First thing to take note of is the return to their old “generalized war” theme. You get songs about this battle or that, that hero or some other one, not particularly connected in any meaningful way. After the sweeping historical saga of Carolus Rex, this is a tough bullet to swallow. Thankfully, the songs themselves hit the intended target more often than not and things are more consistent than on their older works. Numbers like “Night Witches,” “No Bullets Fly” and “Smoking Snakes” are typical, overblown Sabaton that pack extra bullets and bombast come chorus time, but they all work and stick in the head. “Inmate4859” sounds like leftover Carolus material and has that same infectious sense of grandeur and cheesy pomp. Closer “Hearts of Iron” also channels that larger-than-life sensibility and pays big dividends, as does the Celtic flavor running through “To Hell and Back.”
In a sure sign of growth, even the awkward power ballad “Ballad of Bull” doesn’t implode and sink the ship, and while I don’t love it, I don’t exactly hate it either. The rest of the songs slot somewhere in-between good and very good and on balance, things rock along well. It also helps that Heroes is a short album at just 37 minutes, which prevents things from growing stale, becoming filler heavy and inducing PTSD. Smart.
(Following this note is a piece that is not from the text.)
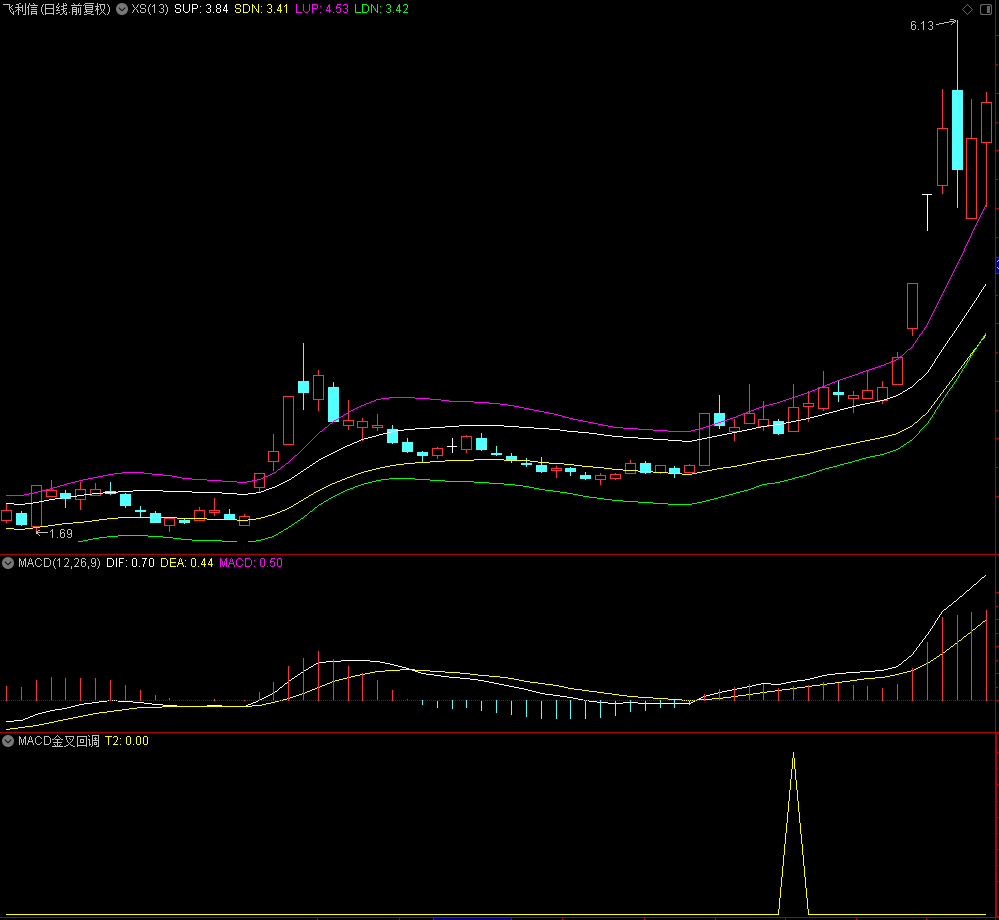Click the T2: 0.00 value label
Viewport: 999px width, 920px height.
pyautogui.click(x=127, y=741)
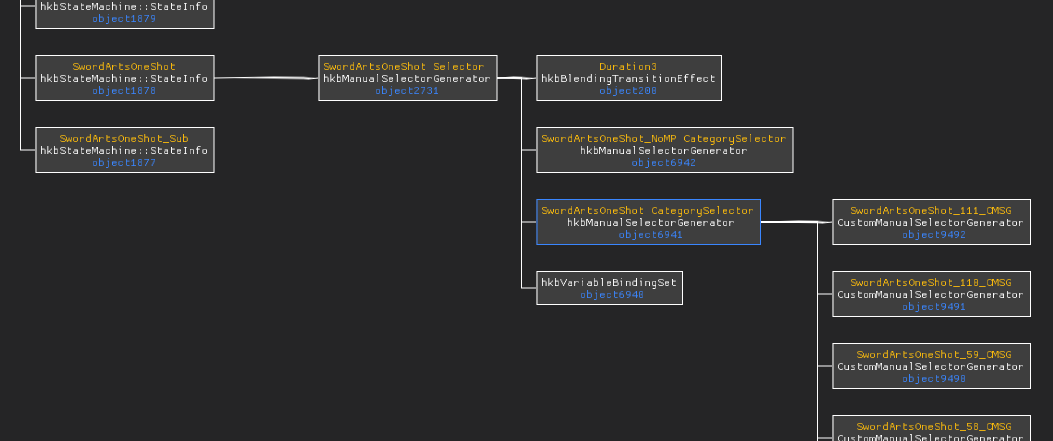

As with every Sabaton outing, Joakim Broden’s vocals set them apart and gives them a unique sound. He doesn’t scream to the rafters or preen about like the typical pirate shirted power diva and that makes the subject matter somewhat believable. However, his baritone delivery makes ballads a bit sketchy and they’d do best to avoid them entirely. The turnover in guitarists hasn’t made much of a dent in their armor either. Chris Rorland (Nocturnal Rites) and Thorbjorn Englund add the proper crunch and weight to the songs and even throw in some vaguely AC/DC flourishes at times that work rather well.
As awesome as Carolus Rex was, I had a hunch it was Sabaton‘s high water mark and that’s borne out on Heroes. They still have a unique sound that sets them apart from most power metal and the writing is more consistent than on the earlier albums, so that’s partial recompense for a the fall off in quality, I suppose. This is superior to The Art of War and Coat of Arms and it’s an easy, likeable listen. Just don’t approach it expecting another Carolus and you won’t step on the dreaded landmine of disappoint. Soldier on, boys.